§ Aim 1: In the entries below, pick out every line that contains the word "resolution" and copy each such line in full.

§ Passage shown:
The Broadway Theatre (formerly known as the Lewisham Theatre) is a theatre on Rushey Green, Catford, in the London Borough of Lewisham. A grade II listed building, the theatre was built in 1932 and is an example of Art Deco design. It has two auditoriums, an 800-seat main theatre and a small 80-seat studio theatre. The theatre's programme consists of a diverse mix of theatre and music, including stand up comedy, nostalgia shows, pantomime, drama and children's theatre.

History
The architects of the building were Bradshaw Gass & Hope; the slightly Gothic features were intended to relate to the adjacent Gothic style vestry hall which has since been demolished. The theatre was originally a concert hall, built as part of the town hall extension, which was officially opened by the Duke of York on 22 June 1932. A pipe organ made by John Compton with three manuals was installed at the time the concert hall opened.

Element lookup records
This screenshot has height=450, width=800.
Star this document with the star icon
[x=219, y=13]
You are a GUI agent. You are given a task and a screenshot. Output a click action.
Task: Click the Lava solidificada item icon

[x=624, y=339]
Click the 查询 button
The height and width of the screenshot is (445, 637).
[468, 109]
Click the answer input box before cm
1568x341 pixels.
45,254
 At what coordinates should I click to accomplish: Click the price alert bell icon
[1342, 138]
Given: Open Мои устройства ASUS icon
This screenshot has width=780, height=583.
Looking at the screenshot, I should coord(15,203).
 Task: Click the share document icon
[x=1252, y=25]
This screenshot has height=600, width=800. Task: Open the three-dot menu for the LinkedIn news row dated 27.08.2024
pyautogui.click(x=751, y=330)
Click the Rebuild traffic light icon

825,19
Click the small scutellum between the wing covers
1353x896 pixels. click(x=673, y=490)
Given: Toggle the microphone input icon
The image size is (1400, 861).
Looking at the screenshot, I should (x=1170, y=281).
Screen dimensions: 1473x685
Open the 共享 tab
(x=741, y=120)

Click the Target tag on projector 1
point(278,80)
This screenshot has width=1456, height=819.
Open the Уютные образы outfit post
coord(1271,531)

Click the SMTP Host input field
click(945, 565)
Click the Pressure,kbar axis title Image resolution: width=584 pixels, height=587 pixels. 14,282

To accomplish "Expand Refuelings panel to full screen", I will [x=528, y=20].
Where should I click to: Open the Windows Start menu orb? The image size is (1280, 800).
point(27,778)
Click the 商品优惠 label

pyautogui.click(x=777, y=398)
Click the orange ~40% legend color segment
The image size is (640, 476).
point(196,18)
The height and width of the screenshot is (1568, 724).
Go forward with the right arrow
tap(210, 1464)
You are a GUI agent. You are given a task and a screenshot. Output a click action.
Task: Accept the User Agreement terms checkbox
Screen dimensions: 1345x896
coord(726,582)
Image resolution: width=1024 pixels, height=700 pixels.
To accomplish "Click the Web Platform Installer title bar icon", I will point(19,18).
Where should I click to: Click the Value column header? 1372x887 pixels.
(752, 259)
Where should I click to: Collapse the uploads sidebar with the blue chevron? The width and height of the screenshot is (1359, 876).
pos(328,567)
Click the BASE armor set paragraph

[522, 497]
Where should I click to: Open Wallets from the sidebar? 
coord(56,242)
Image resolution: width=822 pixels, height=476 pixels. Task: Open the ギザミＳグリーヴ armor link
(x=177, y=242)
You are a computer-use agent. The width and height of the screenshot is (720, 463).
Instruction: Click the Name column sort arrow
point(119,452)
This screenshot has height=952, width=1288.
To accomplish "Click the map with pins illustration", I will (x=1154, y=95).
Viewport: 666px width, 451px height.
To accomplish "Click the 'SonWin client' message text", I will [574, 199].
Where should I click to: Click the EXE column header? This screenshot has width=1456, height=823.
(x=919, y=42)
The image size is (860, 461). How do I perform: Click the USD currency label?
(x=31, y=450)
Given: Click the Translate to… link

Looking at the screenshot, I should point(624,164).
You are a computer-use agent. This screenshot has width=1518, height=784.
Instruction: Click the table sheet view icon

§ Aim 2: Extract from the Broadway Theatre passage above the part that opens with the words containing "The Broadway Theatre" and closes with "and children's theatre.", copying it word for word.

§ Correct result 1:
Click the Pressure,kbar axis title Image resolution: width=584 pixels, height=587 pixels. 14,282
Image resolution: width=1024 pixels, height=700 pixels.
Image resolution: width=822 pixels, height=476 pixels. Task: Open the ギザミＳグリーヴ armor link

§ Correct result 2:
The Broadway Theatre (formerly known as the Lewisham Theatre) is a theatre on Rushey Green, Catford, in the London Borough of Lewisham. A grade II listed building, the theatre was built in 1932 and is an example of Art Deco design. It has two auditoriums, an 800-seat main theatre and a small 80-seat studio theatre. The theatre's programme consists of a diverse mix of theatre and music, including stand up comedy, nostalgia shows, pantomime, drama and children's theatre.